César Esperandio é economista com ênfase em planejamento financeiro, com larga experiência no mercado financeiro. Já atuou em setores macroeconômicos de bancos e consultorias, além de ter passado por empresa de pesquisas de mercado. Hoje se dedica exclusivamente ao Econoweek, com foco em investimentos.

14/08/2020 04h00

Você já ouviu alguém falando "se eu não bebesse, já estaria rico" ou "se eu não gastasse dinheiro com tanta coisa que não preciso, já teria feito duas viagens para o exterior"? Talvez você mesmo já se deu conta de alguma situação assim.

Eu sou César Esperandio, economista do Econoweek, a tradução da economia. Neste artigo, bem como no vídeo acima, vou contar quais são as coisas que eu parei de comprar que me fizeram ficar mais rico.

Dica: as duas últimas coisas são as mais importantes, que me fizeram economizar mais dinheiro!

1. Carro

Já há dois anos que deixei de ter carro e posso afirmar com segurança que estou muito melhor assim!

Não estou falando que isso serve para todo mundo, mas eu te convido a refletir. Se ficar sem carro não é uma opção para você, pelo menos pode pensar em comprar um carro diferente em sua próxima troca.

Quando eu tinha carro, meus gastos eram elevadíssimos. Eu precisava alugar uma vaga perto do trabalho, que era uma região valorizada de São Paulo, e custava cerca de R$ 400 por mês. Com gasolina, eu gastava mais R$ 600. Só nestes dois custos, já eram R$ 1.000 por mês. Quando eu colocava na conta o seguro, IPVA, manutenção, estacionamentos aos finais de semana, entre outros, facilmente meu gasto passava dos R$ 1.500 por mês.

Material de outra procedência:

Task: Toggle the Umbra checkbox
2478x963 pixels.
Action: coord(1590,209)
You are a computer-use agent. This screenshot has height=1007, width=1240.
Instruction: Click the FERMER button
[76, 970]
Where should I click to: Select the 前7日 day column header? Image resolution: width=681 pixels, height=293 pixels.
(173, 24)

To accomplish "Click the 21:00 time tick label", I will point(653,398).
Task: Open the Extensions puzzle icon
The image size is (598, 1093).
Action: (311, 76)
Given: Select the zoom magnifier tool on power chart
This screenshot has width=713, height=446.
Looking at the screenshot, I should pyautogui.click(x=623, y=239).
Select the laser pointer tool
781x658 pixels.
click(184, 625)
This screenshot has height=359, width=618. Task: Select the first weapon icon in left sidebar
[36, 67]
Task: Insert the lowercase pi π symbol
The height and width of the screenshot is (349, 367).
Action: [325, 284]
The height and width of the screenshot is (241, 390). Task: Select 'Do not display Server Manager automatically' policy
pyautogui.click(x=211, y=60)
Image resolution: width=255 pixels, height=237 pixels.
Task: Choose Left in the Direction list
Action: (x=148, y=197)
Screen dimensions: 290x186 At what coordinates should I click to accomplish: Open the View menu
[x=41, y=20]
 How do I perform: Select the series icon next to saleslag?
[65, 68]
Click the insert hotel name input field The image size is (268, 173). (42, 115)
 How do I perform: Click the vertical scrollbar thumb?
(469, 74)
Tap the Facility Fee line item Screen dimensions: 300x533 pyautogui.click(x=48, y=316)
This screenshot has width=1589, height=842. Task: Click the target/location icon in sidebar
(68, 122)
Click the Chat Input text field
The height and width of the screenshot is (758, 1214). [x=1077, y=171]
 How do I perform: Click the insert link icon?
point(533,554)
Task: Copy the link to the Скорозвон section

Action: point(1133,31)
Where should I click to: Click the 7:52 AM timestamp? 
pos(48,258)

Do ponto de vista econômico, o carro ainda desvalorizava a cada ano. O bem que eu comprei por R$ 50.000 vendi por R$ 40.000 poucos anos depois.

Atualmente, só ando de Uber, carro alugado quando preciso, metrô e bike do Itaú. Eu já até contei como estou juntando R$ 100 mil sem ter carro.

Tenho muito mais tempo livre por dirigir muito menos, me livrei da preocupação de cuidar do carro e ainda economizo pelo menos R$ 1.000 por mês.

Claro que algumas pessoas precisam do carro, mas será mesmo que você precisa do modelo que tem hoje? Ou precisa de um carro zero?

Você sabia que um carro zero perde até 20% do valor assim que roda o primeiro quilômetro? Isso significa que se comprou um carro de R$ 50.000, perdeu R$ 10.000 assim que saiu da concessionária. Não sei para você, mas para mim isso é muito dinheiro!

2. Comer fora

Jantar fora é um negócio que eu sempre gostei porque adoro experimentar pratos diferentes. Mas, desde sempre, tive o hábito de levar marmitas para o trabalho.

São basicamente dois motivos que me levaram a esse hábito: economia e saúde.

Eu como bastante, e ir a restaurantes todo dia me fazia gastar muito e comer muita besteira.

Quando era sócio da maior consultoria econômica do Brasil, ainda levava marmitas. Pode perguntar para todos que trabalharam comigo nessa época, que não me deixarão mentir. E só parei de levar comida para o trabalho quando virei economista do Safra porque lá havia um restaurante gratuito para funcionários.

Mesmo hoje, que trabalho em casa, cozinho minha própria comida uma vez por semana e congelo em várias marmitas (porque tenho preguiça de cozinhar todo dia).

Para fazer duas receitas diferentes, uma para o almoço e outra para a janta, gasto uns R$ 100 por semana. Aqui na região da Avenida Paulista onde moro, pelo tanto que como, esse dinheiro seria suficiente para me alimentar só por um dia e meio, ou dois, no máximo.

Por mês, é uma economia de mais de R$ 1.000. E ainda me alimento melhor!

Eu deixo para gastar com isso em situações especiais (que nem são tão especiais assim) como sair com uns amigos ou jantar fora com a minha namorada uma vez por semana.

3. Eletrônicos

Eletrônicos são coisas que deixei de comprar desnecessariamente.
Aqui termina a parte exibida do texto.